Every cent of public money that went into writing it was—ipso facto—embezzled.
Even you ought to have begun to grasp this, Ken, however dimly. If you’re still confused, go find a scientist. Ask her to explain slowly, using short words, the nature of the crime against human knowledge to which you became an accessory when you appended your John Hancock to this quote-unquote study.
The metaphor my nan was looking for, I suspect, was masturbatio interrupta. Your paper is half a wank, Ken. And not the good half.
* This sentence was edited to reflect reports that Ken has a PhD and is no longer a Mister. Thanks to reader JustAnotherPerson for the correction.
† Mathematicians prove things; the most a scientist can normally hope to achieve is to find evidence for, or confirm, something. (They usually do so by trying to disprove it and failing. That’s the logic of scientific discovery in one sentence. And I didn’t charge you a cent.) So the verb prove doesn’t really belong in a scientific discussion, or at any rate not in the one Ken is trying to have.
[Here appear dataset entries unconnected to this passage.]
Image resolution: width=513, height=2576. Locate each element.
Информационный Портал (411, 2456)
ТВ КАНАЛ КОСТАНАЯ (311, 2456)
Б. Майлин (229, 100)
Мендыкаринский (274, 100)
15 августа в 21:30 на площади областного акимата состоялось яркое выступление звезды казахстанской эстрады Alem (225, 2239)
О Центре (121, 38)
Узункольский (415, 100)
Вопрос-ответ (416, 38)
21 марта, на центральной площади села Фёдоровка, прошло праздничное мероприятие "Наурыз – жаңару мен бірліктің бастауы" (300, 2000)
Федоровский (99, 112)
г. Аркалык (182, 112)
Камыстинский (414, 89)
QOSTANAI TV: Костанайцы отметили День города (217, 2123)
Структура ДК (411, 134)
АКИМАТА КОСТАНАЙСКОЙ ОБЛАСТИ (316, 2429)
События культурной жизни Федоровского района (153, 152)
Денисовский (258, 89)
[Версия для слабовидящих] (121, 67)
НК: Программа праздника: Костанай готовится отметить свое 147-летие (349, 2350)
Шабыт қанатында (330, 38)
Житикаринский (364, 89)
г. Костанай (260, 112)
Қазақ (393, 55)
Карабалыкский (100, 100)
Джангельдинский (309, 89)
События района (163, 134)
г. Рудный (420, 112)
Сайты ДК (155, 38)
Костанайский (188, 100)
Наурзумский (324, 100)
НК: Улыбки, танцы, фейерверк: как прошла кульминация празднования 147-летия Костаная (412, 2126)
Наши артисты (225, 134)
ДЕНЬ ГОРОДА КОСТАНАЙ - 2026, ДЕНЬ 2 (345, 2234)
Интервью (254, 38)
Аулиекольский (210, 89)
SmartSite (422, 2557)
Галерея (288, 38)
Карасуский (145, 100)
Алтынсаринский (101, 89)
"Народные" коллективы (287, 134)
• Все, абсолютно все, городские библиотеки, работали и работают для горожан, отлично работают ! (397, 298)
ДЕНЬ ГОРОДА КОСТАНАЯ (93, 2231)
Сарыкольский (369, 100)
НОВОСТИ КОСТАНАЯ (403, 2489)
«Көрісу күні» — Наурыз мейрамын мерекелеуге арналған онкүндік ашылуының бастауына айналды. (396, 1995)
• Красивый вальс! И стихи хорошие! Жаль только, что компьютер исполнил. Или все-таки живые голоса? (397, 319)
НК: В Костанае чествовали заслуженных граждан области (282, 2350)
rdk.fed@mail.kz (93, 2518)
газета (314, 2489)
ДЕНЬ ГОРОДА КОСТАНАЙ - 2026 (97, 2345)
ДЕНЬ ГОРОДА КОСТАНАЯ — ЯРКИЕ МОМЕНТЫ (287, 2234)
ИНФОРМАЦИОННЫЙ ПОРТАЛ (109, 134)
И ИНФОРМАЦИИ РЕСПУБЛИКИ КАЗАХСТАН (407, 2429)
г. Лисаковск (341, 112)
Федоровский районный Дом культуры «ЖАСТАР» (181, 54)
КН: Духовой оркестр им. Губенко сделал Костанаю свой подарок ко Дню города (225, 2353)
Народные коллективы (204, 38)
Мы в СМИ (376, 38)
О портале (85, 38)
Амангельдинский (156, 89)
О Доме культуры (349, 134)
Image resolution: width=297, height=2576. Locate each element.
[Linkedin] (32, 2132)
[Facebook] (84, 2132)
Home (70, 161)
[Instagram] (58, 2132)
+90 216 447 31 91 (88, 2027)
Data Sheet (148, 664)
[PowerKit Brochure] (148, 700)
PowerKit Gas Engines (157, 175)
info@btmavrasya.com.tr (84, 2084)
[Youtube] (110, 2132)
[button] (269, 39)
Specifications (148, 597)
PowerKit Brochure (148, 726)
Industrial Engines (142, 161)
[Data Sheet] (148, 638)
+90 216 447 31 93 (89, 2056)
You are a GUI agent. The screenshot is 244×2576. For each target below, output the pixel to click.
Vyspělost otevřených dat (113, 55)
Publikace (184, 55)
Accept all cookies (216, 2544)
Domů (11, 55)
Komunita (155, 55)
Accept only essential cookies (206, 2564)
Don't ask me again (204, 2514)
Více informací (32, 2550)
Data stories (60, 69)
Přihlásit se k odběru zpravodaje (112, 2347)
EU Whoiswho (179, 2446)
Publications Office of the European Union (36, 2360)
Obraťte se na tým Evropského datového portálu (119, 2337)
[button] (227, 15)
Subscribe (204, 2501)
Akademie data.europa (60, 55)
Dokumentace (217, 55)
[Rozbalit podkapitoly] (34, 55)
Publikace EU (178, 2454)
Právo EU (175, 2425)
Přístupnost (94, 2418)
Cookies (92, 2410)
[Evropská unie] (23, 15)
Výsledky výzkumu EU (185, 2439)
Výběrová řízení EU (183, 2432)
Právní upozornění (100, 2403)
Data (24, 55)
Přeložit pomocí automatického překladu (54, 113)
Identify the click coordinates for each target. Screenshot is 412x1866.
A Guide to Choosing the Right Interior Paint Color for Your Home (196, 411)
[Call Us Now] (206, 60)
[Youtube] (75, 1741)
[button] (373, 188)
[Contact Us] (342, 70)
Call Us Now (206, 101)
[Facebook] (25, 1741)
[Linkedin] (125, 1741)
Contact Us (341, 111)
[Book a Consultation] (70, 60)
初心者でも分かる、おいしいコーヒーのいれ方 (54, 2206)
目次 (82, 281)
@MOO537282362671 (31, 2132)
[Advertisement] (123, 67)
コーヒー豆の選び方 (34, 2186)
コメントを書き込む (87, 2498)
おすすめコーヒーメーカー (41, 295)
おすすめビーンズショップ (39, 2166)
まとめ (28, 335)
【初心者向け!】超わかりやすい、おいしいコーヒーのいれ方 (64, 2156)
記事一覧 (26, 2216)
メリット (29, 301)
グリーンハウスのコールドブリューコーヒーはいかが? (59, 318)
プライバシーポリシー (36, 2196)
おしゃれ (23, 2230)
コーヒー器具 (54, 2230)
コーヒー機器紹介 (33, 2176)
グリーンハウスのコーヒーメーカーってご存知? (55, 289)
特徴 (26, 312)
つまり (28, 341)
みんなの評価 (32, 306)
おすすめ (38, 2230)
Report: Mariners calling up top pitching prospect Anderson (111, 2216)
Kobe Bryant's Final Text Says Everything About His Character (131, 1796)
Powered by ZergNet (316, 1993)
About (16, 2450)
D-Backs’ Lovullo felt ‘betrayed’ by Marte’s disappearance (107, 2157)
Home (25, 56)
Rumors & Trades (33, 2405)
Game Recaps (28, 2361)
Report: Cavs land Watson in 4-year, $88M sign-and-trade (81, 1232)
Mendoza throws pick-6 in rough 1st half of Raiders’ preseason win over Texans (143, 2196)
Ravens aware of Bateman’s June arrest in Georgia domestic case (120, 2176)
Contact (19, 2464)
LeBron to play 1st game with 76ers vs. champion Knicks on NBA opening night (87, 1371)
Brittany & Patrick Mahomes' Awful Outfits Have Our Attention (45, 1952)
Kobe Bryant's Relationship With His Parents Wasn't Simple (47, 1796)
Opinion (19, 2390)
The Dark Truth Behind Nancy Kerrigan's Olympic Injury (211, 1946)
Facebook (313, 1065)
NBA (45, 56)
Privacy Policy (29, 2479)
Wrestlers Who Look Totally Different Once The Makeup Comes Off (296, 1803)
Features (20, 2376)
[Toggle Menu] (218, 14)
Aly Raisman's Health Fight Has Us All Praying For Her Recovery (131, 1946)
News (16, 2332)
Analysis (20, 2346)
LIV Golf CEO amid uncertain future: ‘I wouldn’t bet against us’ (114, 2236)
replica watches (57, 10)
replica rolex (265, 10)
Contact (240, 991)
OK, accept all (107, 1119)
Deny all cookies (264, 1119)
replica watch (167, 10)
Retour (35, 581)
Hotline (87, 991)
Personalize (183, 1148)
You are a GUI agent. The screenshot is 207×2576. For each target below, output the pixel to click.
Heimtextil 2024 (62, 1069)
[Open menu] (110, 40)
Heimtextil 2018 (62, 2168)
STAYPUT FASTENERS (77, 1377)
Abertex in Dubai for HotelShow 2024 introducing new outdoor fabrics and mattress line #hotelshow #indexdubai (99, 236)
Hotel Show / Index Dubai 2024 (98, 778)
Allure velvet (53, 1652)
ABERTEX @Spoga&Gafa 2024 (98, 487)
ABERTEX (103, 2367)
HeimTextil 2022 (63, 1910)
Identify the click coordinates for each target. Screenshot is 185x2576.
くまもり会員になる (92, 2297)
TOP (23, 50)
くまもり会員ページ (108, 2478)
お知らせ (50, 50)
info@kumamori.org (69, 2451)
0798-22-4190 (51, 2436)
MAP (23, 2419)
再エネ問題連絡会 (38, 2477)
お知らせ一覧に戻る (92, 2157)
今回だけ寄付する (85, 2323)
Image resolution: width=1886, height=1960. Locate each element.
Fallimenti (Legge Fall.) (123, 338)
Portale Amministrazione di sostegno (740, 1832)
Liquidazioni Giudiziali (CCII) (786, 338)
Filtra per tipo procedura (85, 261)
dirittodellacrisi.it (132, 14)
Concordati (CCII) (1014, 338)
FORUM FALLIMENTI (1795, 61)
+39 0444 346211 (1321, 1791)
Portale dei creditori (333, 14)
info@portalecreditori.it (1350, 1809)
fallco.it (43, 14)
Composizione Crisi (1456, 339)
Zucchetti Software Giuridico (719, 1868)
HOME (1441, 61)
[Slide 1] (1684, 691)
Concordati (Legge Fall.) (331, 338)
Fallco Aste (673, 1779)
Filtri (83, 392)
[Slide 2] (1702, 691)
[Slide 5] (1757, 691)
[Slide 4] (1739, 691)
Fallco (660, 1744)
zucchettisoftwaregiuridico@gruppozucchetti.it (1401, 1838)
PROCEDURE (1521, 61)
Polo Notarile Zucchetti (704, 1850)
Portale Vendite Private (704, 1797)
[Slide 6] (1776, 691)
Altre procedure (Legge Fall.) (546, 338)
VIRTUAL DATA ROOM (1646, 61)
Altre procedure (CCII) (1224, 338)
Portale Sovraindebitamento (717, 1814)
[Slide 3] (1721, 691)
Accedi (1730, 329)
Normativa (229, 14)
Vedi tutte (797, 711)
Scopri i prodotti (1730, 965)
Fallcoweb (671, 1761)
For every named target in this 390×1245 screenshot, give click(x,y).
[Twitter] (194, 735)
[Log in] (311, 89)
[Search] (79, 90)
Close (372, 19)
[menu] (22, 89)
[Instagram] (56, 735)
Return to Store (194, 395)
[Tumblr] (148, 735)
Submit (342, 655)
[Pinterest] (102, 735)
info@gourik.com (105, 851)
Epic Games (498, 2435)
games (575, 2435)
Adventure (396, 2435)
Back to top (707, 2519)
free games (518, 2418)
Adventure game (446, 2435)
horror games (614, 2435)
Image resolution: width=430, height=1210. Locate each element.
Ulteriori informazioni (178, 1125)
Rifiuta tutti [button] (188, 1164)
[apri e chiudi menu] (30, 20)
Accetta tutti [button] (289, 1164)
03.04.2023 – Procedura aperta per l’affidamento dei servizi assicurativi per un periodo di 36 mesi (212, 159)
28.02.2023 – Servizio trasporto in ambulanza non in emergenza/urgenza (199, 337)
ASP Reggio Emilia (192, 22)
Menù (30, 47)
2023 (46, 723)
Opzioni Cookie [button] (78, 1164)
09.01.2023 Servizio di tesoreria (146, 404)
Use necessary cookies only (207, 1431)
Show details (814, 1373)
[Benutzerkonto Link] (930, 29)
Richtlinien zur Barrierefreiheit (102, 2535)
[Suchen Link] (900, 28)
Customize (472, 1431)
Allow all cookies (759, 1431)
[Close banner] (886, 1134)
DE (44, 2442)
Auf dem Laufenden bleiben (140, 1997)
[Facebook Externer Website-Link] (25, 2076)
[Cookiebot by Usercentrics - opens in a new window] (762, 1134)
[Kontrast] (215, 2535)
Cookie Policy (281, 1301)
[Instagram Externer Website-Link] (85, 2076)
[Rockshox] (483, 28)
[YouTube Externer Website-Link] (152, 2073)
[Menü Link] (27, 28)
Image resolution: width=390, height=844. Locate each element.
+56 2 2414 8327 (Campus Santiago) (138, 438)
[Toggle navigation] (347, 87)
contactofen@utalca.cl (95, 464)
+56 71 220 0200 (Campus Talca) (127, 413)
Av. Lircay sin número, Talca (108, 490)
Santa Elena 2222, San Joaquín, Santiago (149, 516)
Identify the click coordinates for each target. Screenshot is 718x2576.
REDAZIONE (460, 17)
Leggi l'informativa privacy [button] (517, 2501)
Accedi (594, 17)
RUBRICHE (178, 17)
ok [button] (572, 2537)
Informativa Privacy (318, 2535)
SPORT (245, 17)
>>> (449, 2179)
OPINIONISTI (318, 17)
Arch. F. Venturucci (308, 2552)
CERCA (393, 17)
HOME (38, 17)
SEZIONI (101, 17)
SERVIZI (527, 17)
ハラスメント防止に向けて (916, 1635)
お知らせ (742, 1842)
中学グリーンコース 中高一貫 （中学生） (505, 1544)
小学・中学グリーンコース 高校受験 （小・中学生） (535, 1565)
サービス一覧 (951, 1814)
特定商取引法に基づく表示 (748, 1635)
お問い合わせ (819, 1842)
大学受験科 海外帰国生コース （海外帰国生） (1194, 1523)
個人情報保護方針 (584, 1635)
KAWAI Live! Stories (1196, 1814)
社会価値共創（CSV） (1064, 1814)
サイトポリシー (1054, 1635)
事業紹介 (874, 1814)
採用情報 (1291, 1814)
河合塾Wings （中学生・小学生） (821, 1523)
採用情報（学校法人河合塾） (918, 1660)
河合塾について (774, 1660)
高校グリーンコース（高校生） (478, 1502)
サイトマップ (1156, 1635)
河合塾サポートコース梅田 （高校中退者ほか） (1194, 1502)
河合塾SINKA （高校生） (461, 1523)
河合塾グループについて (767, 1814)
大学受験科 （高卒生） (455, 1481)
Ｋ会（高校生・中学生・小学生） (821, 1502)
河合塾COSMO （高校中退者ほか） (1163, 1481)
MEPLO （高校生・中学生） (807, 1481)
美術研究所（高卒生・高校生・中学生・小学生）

One can only assume it was introduced in his attempt to put the unnamed source’s statement in his own words lest he be sued for “plagiarism” (or whatever he fears would happen if he did the proper thing and quoted his antagonist). In order to make any sense at all of Ken’s “argument” with the mystery person, it’s necessary to undo the paraphrase. Finally, the “something” in question is called a hypothesis—another word Ken doesn’t seem to like, accept or understand.